For her part, Maguing has a stomach pain that she manages by watching what she eats.

Her predicament did not stem from a lack of education.

On the contrary, she holds a diploma in computer science in the Philippines. She had the skills — and the willingness — to work, if only she had been given the chance.

“But when I tried to apply in Manila, nobody would take me in,” she said. “Some jobs even had height requirements. I also didn’t have the money to keep looking for work.”

She is the only one left in Sandakan, from among the 16 women she traveled with. There were five of them who were first-timers. And as it turns out, the other four have returned to the Philippines, she said.

Yearning for home, but more for a passport

She said there was no work for someone like her if she does decide to return. “I cannot go home because my family is here. If I do come home, I hope it’s just for vacation.”

To make ends meet, Maguing hopes and prays for temporary hourly work at the restaurants in nearby food districts made famous as food destinations. She said her companions were all hired in these establishments, mostly Chinese restaurants. She gets these gigs sometimes, but not always, and so each day is a wonder.

Maguing is a mother, teacher, and healer, and yet there is no proof that she is any of this.

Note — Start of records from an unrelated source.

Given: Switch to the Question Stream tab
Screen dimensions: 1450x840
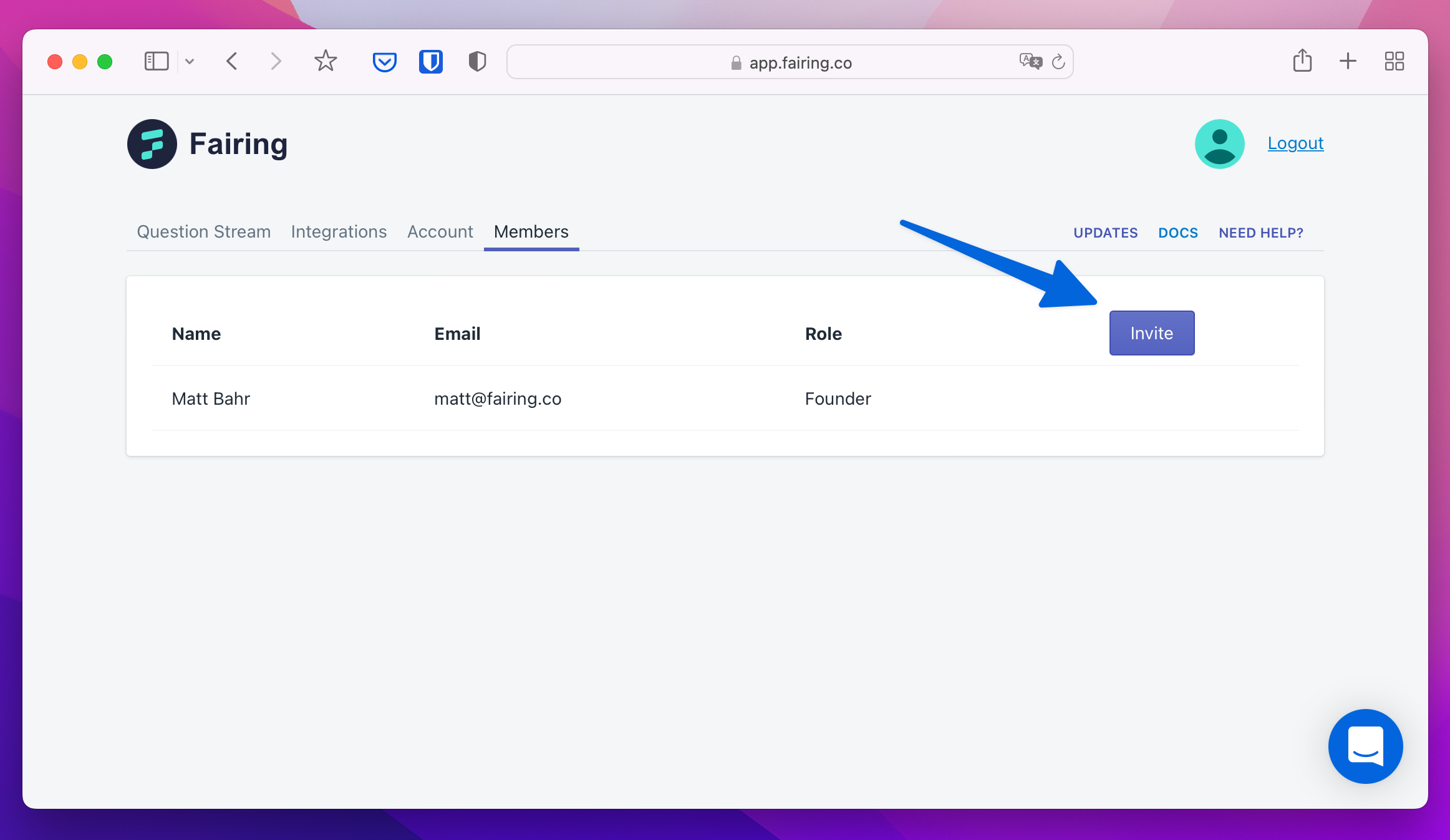Looking at the screenshot, I should [203, 232].
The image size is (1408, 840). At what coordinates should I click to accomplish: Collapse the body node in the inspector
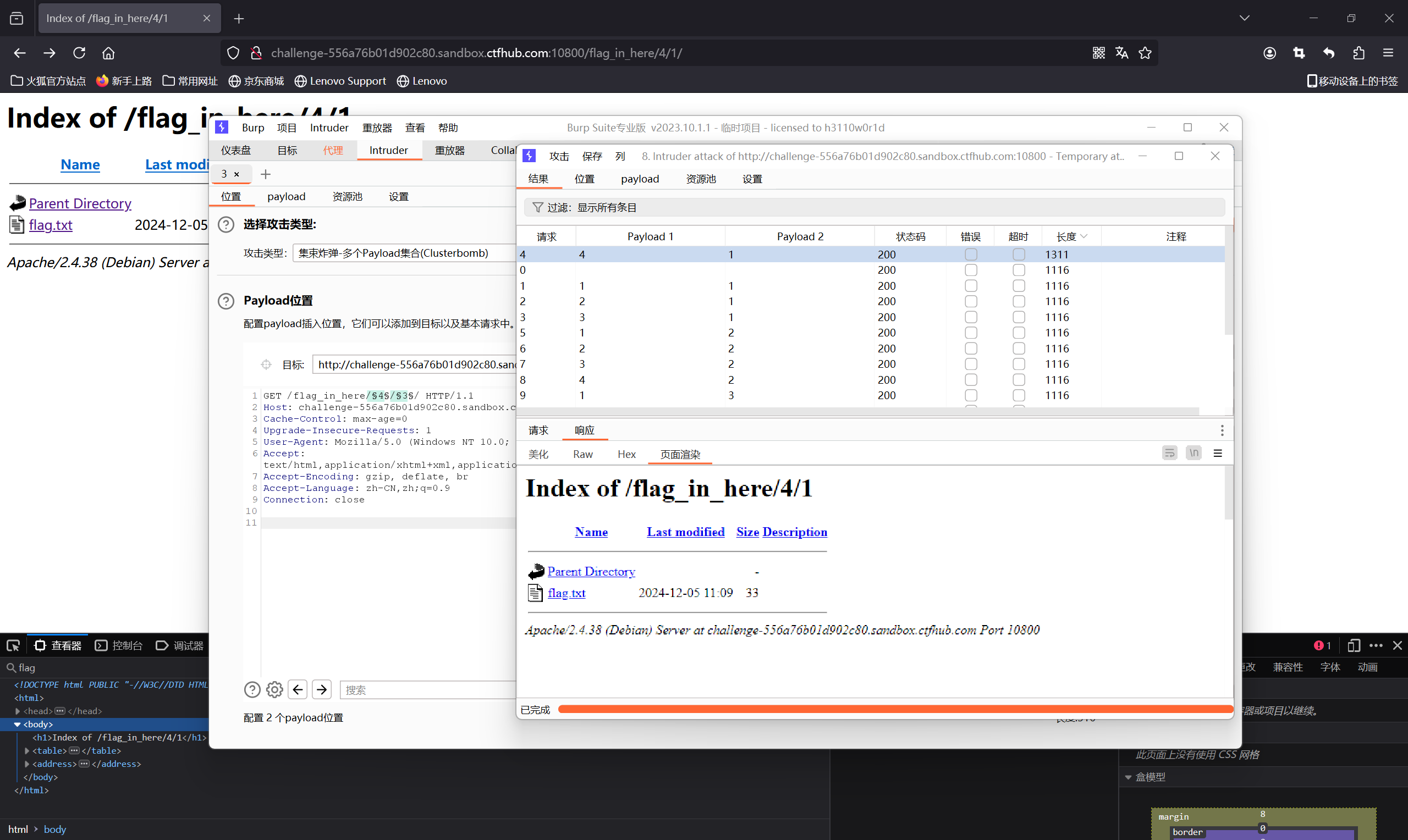tap(17, 724)
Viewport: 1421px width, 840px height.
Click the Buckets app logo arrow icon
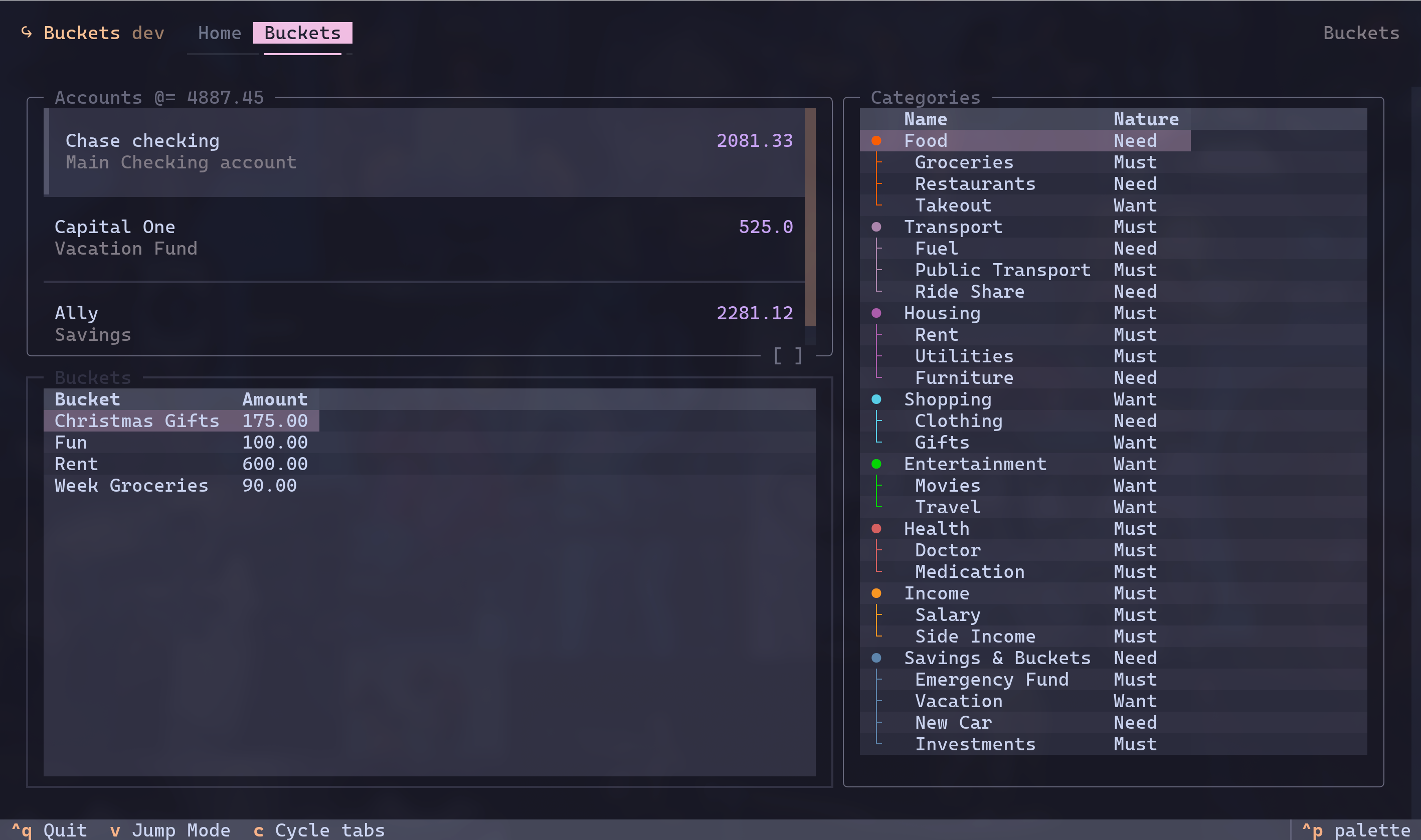(26, 32)
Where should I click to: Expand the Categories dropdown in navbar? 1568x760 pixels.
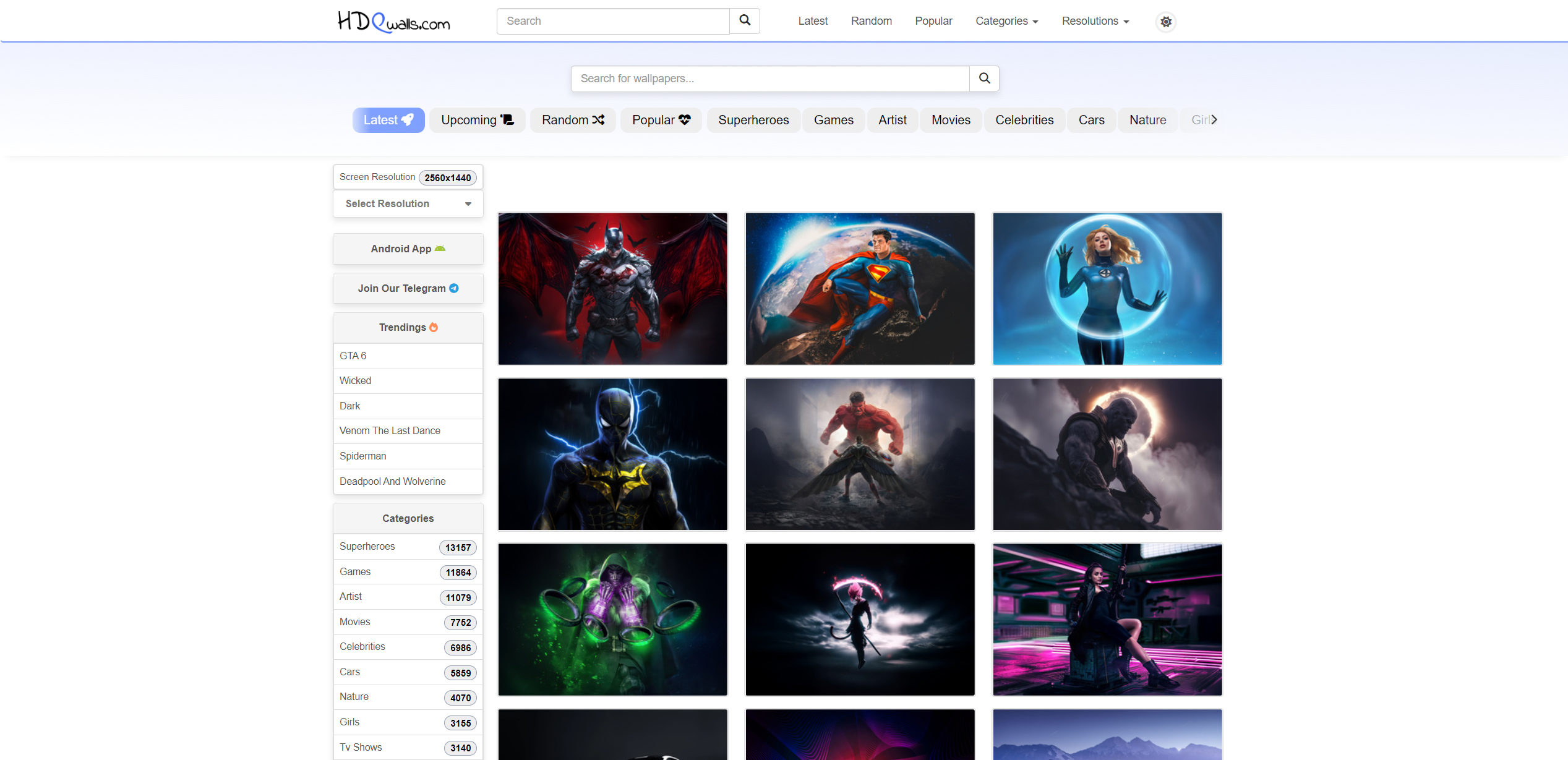(1006, 21)
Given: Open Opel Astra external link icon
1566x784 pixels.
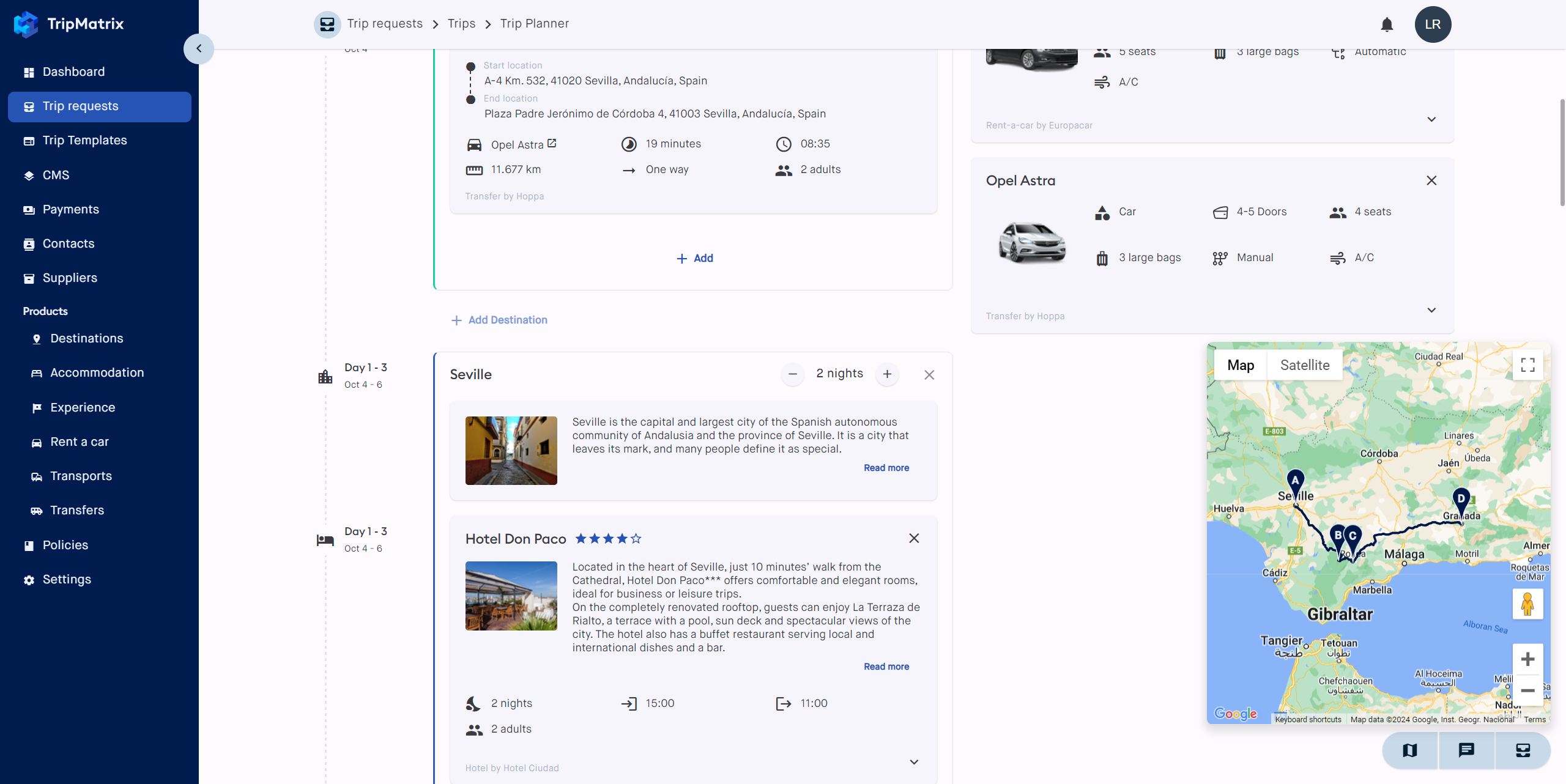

She also practices traditional massage for nearby neighborhood clients, as a local hilot or therapist.

Instead of school, she teaches her children basic literacy skills as they cannot go to school without documentation.

Her 18-year-old daughter, her eldest, has not passed the Malaysian equivalent of Grade 1. But she has taught her to read and write. She could teach the neighborhood children to read and write, too. Except she has no space for it at home.

For his part, Hassan says he used to have a stable job working as an attendant at a bird’s nest farm.

There, he used to help cultivate birdhouses that produce edible bird’s nests in Sandakan. With operations no longer held by their former employer, Hassan was forced to rely on other non-formal work instead, until his injury during the pandemic. Now, both of them rely on work that comes in small trickles instead of streams.

Maguing’s life has always been one of finding work. In Filipino, hanapbuhay means livelihood—life you have to keep searching for.

Until Maguing gets a passport, from the governments that do not know she is in limbo, she remains at home, her strength and hope keeping their home intact.

Her world remains this small house, measured in unschooled children, odd jobs, and an unpredictable tide that sometimes reaches her bed. And when the operasi come, she opens the door, and she has already told the children: do not run away.

This story was funded under a fellowship from the Philippine Center for Investigative Journalism, in partnership with the United Nations Office on Drugs and Crime (UNODC).